His mother had done that a few days before she died.
The image of monitors and their color-coded lines and numbers right next to her
head blurred in his eyes as he leaned over.
What he thought she said was, “Kill me.” But he
couldn’t be sure.
Maybe it was “Save me.” That was what he wanted her to
say. That was what he wanted to do.
“Lieutenant?”
“Here’s the deal,” Dixon said, standing. “I stay with
the sergeant. You guys go up to the Cornfield, get picked up, come back for us.
We have an hour before the bomb strike; that’s plenty of time.”
“I think I should stay,” said Turk. “Me and Bobby.”
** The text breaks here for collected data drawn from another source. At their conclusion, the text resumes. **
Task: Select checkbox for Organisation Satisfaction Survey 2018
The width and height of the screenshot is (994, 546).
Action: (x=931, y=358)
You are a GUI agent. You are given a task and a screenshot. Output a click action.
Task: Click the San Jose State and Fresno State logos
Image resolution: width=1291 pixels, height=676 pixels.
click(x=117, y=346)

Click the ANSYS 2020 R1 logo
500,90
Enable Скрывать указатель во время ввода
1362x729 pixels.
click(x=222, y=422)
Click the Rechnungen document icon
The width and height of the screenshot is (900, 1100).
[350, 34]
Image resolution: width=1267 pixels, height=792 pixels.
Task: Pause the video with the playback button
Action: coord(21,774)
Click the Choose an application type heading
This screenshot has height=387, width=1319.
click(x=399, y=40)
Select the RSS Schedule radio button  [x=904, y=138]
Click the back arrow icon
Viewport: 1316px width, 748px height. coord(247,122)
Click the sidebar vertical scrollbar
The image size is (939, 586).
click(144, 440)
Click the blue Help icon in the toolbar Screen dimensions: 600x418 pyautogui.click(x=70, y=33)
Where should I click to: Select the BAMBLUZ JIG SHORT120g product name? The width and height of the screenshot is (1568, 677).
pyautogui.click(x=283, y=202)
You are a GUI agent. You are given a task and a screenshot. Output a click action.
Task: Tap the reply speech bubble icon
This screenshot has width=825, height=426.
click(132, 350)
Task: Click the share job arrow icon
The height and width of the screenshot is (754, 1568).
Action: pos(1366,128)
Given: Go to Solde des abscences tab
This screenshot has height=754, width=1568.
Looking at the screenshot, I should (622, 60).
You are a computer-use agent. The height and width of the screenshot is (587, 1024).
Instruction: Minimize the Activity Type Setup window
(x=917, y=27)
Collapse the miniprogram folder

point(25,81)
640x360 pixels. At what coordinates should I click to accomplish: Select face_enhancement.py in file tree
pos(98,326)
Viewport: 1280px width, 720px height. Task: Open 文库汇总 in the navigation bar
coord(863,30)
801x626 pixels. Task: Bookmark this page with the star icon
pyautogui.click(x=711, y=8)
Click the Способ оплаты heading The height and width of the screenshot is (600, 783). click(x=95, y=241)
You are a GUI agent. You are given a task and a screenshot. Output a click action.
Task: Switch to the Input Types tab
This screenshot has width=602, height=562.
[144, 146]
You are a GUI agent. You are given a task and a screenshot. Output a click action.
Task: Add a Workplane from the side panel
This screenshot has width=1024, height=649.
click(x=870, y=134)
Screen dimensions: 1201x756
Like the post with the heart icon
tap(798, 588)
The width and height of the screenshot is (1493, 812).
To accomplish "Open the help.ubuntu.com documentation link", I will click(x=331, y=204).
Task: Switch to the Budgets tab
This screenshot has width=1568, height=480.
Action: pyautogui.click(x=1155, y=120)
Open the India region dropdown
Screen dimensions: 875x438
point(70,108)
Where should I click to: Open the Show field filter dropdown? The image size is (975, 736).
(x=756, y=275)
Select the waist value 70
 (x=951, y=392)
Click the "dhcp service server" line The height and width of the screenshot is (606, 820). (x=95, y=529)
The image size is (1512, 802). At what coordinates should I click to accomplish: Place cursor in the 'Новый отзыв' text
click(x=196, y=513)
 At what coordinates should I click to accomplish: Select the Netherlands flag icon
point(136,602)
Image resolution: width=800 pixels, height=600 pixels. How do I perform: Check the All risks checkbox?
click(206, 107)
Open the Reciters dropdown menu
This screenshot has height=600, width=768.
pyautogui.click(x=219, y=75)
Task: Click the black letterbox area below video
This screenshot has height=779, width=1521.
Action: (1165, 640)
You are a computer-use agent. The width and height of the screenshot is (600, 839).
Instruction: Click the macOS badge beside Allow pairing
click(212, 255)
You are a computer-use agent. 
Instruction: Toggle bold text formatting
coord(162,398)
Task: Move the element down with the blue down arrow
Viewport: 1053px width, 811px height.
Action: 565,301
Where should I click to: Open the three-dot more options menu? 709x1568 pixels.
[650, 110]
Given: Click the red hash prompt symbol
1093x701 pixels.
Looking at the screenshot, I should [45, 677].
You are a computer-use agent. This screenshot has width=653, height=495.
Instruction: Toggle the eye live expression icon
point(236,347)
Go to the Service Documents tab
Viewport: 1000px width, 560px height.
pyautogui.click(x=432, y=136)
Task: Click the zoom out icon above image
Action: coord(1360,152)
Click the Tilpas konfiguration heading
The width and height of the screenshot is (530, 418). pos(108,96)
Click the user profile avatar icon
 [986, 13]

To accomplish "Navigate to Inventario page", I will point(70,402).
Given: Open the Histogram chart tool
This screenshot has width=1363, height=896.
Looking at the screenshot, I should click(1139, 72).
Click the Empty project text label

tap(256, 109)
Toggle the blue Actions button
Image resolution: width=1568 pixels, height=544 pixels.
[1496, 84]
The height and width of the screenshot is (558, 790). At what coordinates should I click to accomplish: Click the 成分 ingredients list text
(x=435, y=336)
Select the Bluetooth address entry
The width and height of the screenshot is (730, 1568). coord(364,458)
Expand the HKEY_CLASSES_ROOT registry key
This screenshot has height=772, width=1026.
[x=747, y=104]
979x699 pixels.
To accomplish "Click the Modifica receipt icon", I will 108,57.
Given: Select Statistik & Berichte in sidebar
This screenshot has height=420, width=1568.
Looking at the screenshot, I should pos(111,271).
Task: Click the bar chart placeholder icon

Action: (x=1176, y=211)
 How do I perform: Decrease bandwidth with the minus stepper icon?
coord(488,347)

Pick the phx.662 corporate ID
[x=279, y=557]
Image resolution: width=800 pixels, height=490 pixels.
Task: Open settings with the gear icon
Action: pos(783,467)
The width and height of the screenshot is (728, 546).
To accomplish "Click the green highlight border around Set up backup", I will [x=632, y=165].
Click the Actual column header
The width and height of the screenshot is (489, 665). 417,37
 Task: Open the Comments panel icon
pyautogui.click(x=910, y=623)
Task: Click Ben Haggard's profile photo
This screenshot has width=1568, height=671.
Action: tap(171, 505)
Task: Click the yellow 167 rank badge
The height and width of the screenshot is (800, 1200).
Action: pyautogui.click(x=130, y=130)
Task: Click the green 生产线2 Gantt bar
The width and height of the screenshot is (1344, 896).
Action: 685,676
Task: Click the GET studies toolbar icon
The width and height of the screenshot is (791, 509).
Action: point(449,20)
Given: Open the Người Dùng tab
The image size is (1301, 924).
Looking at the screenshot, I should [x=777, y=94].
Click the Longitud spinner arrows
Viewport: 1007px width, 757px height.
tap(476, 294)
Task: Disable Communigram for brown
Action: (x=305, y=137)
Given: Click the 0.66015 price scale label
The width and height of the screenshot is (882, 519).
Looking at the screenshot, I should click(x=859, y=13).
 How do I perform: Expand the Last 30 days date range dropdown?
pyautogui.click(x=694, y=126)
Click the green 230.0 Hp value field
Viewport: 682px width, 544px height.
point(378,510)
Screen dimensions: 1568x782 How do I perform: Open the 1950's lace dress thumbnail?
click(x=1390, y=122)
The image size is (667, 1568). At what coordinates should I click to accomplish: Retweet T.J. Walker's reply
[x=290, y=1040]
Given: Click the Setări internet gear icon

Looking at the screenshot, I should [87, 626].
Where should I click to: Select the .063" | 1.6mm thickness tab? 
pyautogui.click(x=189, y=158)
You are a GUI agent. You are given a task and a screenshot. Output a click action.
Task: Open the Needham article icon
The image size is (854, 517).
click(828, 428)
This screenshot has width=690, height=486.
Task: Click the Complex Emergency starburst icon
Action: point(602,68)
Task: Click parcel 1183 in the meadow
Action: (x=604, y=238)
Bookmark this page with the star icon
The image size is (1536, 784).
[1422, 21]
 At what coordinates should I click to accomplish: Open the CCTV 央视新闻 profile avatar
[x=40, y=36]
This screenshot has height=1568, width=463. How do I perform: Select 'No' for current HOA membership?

“Why don’t we just have the helo pick us all up here?”
Leteri suggested.
“Even if the radio were working right, Apache’s off
the air by now,” said Dixon. “They won’t be listening for us.”
“Fuck, we can get them through Riyadh once the
helicopter’s in the air. Or the AWACS. We can take a shot at it, at least.”
“We don’t know what other contingencies there are,”
said Dixon. “They’re going to be coming through shit.”
“Yeah, but hell, there’s shit and then there’s shit,”
said Leteri. “And splitting up is shit.”
Leteri was right, but something made Dixon shake his
head. “Let’s do it this way. We get in and out without any sweat.”
“Captain, let’s be realistic, okay? You don’t have to
prove anything,” said Turk. “We already know you’re brave. We saw you go into
the minefield.”
“No, you know I’m nuts. Brave is something else.”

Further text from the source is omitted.